The company has seen record growth for the eighth consecutive year. So, during the Thanksgiving week, Simpliphi announced a rebate program to thank and support their installers and partners.
“Our success as a mission-driven startup that’s grown to global scale lies in the tireless work and creative ideas of installers and innovators on the ground.”
– Catherine Von Burg, CEO, SimpliPhi Power
These rebates are directly paid to SimpliPhi’s installer partners.
In October, SimpliePhi relocated its headquarters, manufacturing and R&D operations to a larger facility in Oxnard, CA. This has allowed the company to significantly expand the manufacturing capacity and bring down costs.
Renewable Energy Market and Policy
Newly Elected Governors Can Bolster the U.S. Solar Market
A recent Wood Mackenzie Power and Renewables analysis finds that the total solar market in five US states with new governors could increase by 17.7 GW if all five pass a 50% Renewable Portfolio Standard by 2030.

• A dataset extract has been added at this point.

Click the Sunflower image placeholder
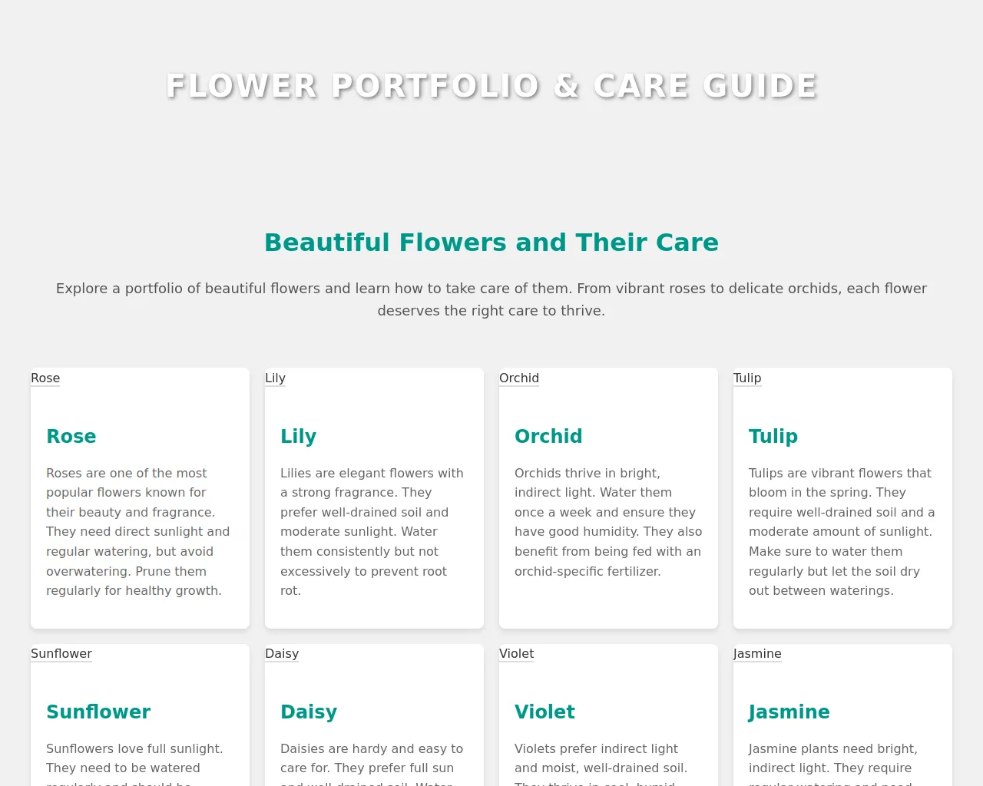The width and height of the screenshot is (983, 786). pyautogui.click(x=61, y=653)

On November 6, Arizona voters rejected a 50% by 2030 renewable energy mandate and Washington voters refused a carbon tax. However, voters in five states have elected governors who vouched for stronger renewable energy mandates.
The report by Wood Mackenzie Power and Renewables has identified renewable portfolio standard (RPS) policies as an efficient way to meet goals laid out in the Paris Climate Agreement.
According to the report, the total installed solar capacity will increase by 17.7 GW and wind by 16.5 GW, if all five states pass 50% mandate by 2030.
Illinois and Nevada are the states with the most potential.
- A large population in Illinois is supportive of the new RPS standards.
- Nevada, the state with the second greatest solar potential is committed to 100% renewable energy. The voters have said yes to Question 6 that called for 50% renewables by 2030. However, Nevadans have to vote again in 2020 to make it a law since Question 6 proposes an amendment to the state constitution.
The report also states that solar capacity in Colorado, New Mexico and Minnesota would increase by 1-2 GW to meet a 50% RPS by 2030.